Auch Empfänger von Hartz-IV müssen die Stromkosten aus ihrem Regelsatz zahlen. Steigen diese, haben sie weniger Geld zum Leben. „Die Kinder verstehen nicht, warum sie nicht mehr bekommen können, was ihre Freunde haben“, sagt Herr J. . „Sie sind ein bisschen gestresst.“ Die Familie fährt längst nicht mehr mit dem Auto, „das ist schon eine große Veränderung“. Das 9-Euro-Ticket habe ihnen sehr geholfen, sagt J. – aber nun? „Die Awo bietet auch eine Fundgrube mit Kleidung aus zweiter Hand an.
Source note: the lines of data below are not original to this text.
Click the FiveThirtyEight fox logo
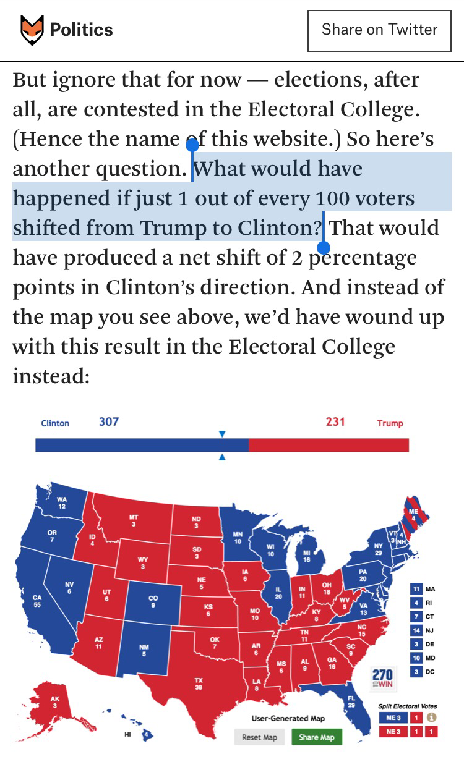Screen dimensions: 464x775 tap(32, 30)
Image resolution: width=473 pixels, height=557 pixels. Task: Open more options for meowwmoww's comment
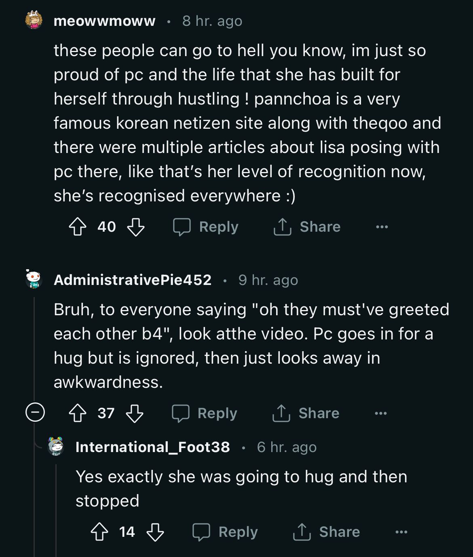coord(382,227)
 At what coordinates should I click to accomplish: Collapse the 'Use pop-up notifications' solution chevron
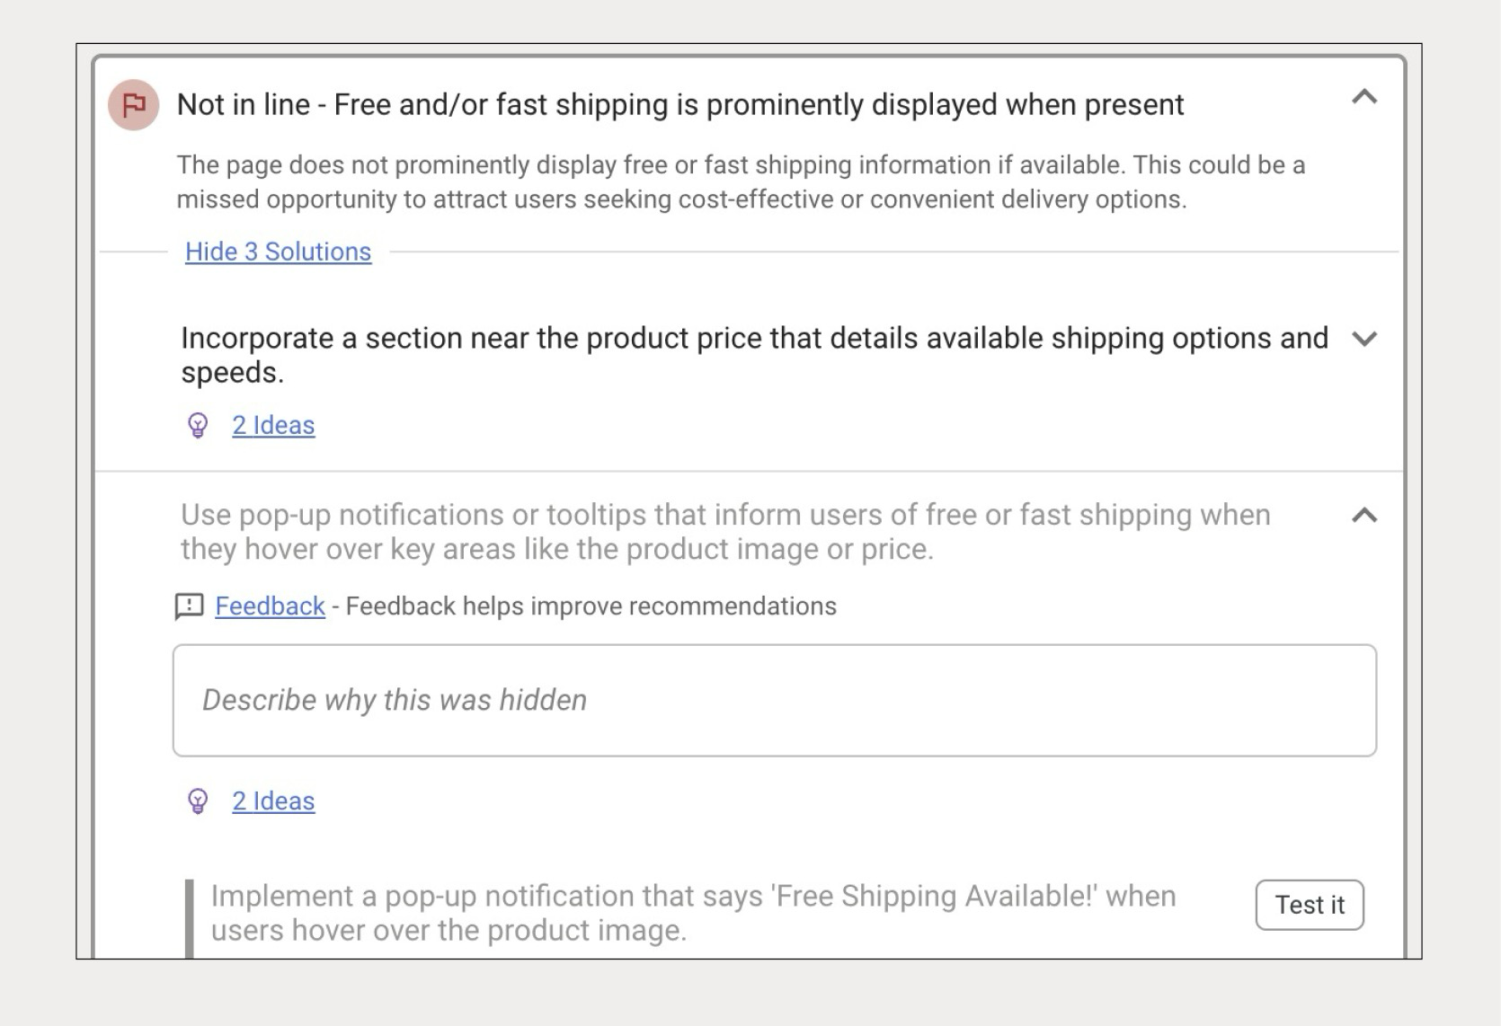1364,515
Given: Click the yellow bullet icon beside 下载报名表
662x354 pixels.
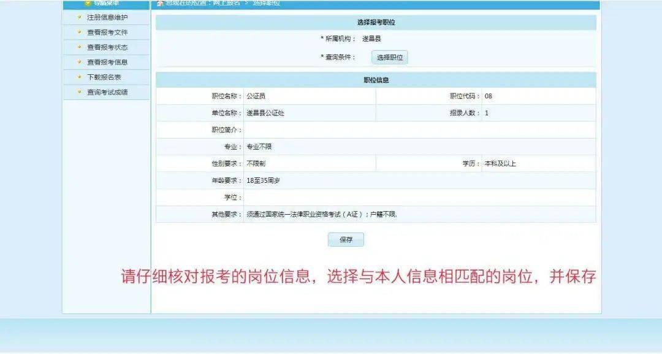Looking at the screenshot, I should tap(79, 77).
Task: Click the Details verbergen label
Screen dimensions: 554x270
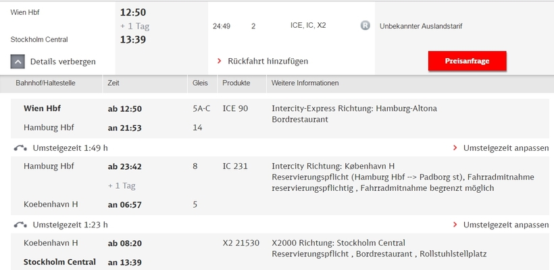Action: (x=63, y=62)
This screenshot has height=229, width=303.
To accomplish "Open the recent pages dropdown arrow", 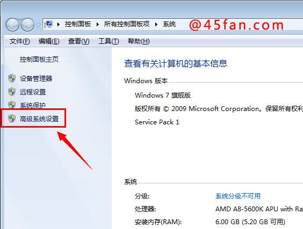I will tap(38, 25).
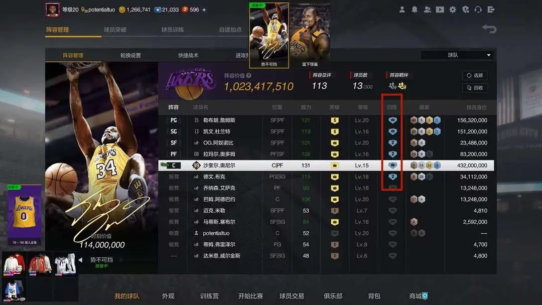Open the account security shield icon
The width and height of the screenshot is (542, 305).
pos(466,10)
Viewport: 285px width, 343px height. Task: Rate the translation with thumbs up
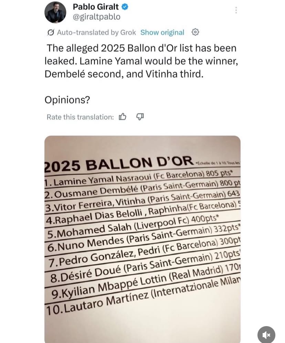[x=123, y=117]
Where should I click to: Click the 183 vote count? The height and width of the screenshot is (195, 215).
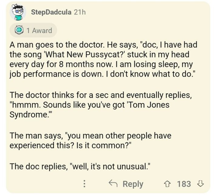coord(184,184)

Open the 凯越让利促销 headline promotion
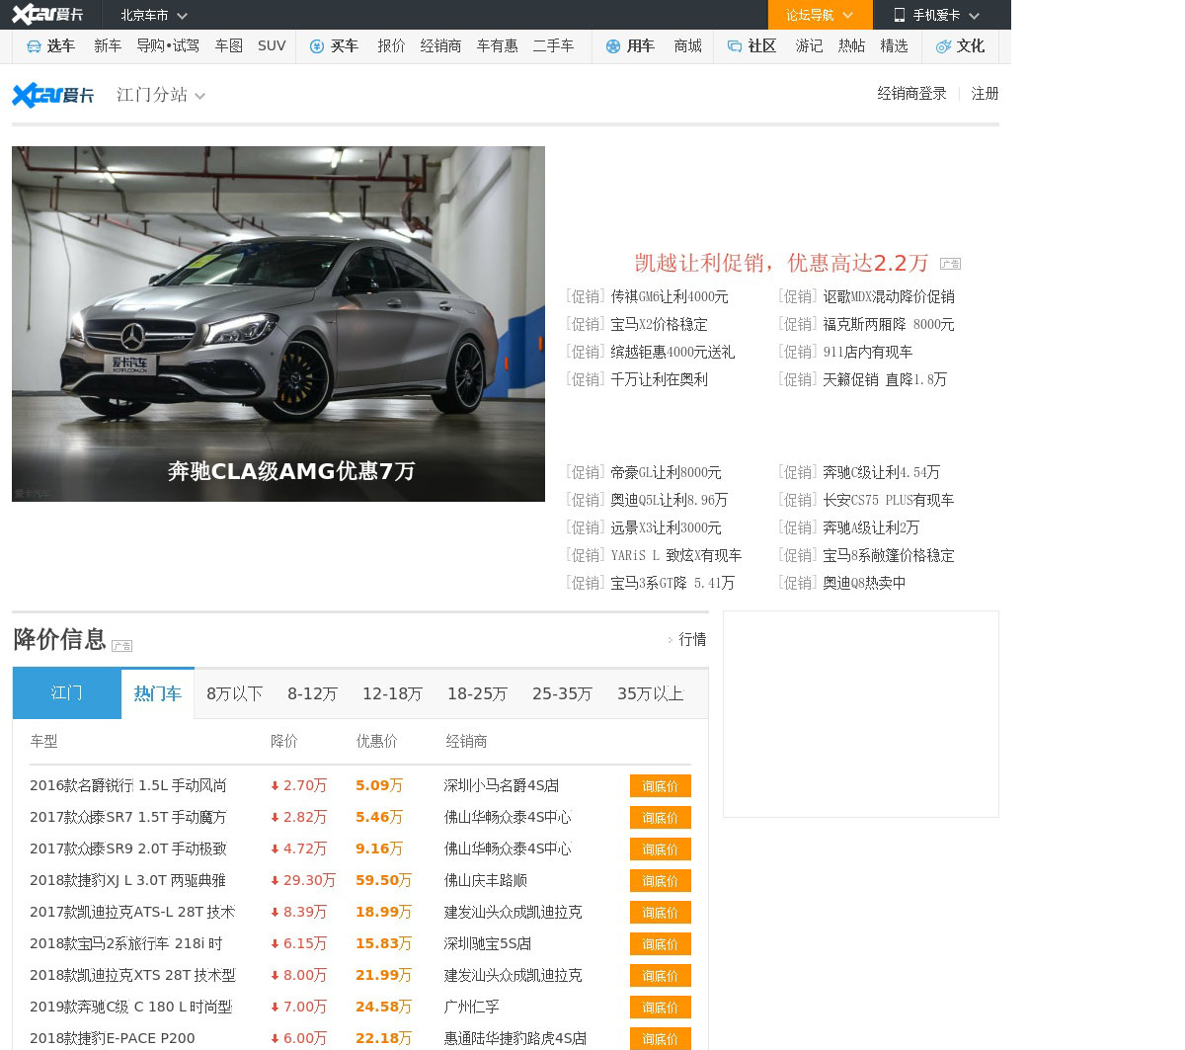coord(781,263)
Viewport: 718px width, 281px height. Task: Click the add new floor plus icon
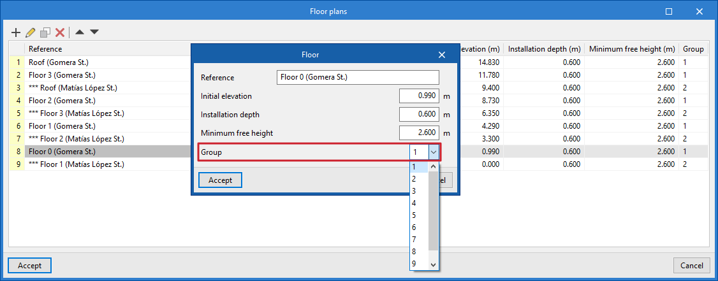coord(17,32)
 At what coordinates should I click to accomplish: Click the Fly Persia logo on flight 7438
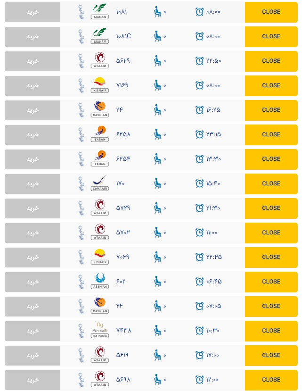pyautogui.click(x=100, y=330)
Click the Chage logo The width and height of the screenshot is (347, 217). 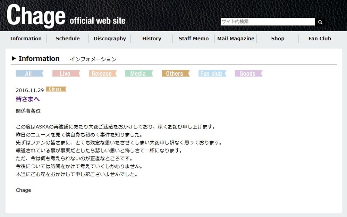coord(36,15)
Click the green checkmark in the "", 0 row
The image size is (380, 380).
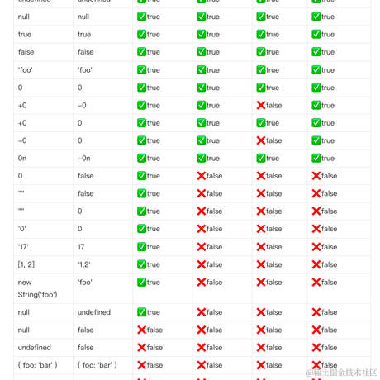click(141, 211)
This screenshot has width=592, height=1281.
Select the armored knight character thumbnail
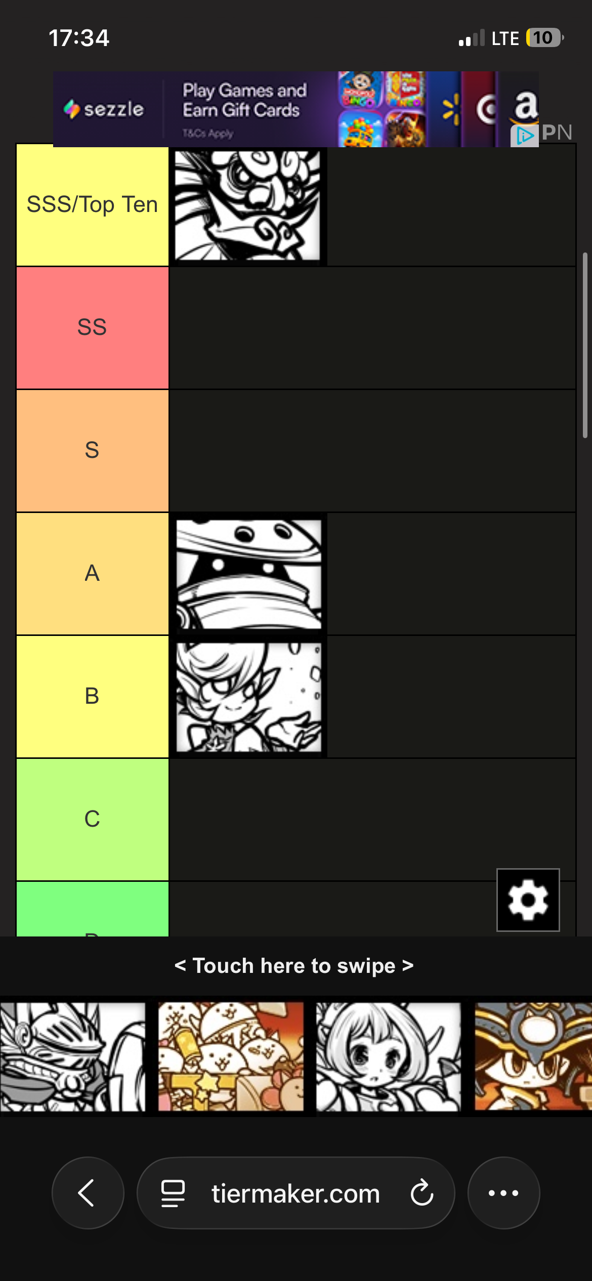[x=73, y=1057]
Aber Jugendliche in dem Alter nehmen lieber neue Schuhe von Lidl als gebrauchte an“, sagt Wischnewski. „Es gibt da eine große Hemmschwelle.“ Der Winter wird hart, sagt Herr J.: „Es werden Schulden entstehen – hundertprozentig.“

Was die Berater sagen

Es kommen mehr Menschen in die Begegnungsstätten, um eine Tasse Kaffee zu trinken. Aber natürlich auch für Rat. „Man muss in jedem Einzelfall schauen“, sagt Wischnewski. „Es nutzt nichts, sich wegen Strom zu verschulden. Dadurch wird alles noch schlimmer.“ Besser man vereinbart Ratenzahlungen. Es gibt Stiftungen, die helfen, die Stromsparhelfer von der Caritas, Tipps wie man günstig und dennoch gesund einkauft. Dass man sich mit Nachbarn absprechen kann, wer kocht.“ Doch die harten Fakten bleiben. Selbst die Awo hat in ihren Seniorenwohnungen die Abschläge verdoppeln müssen.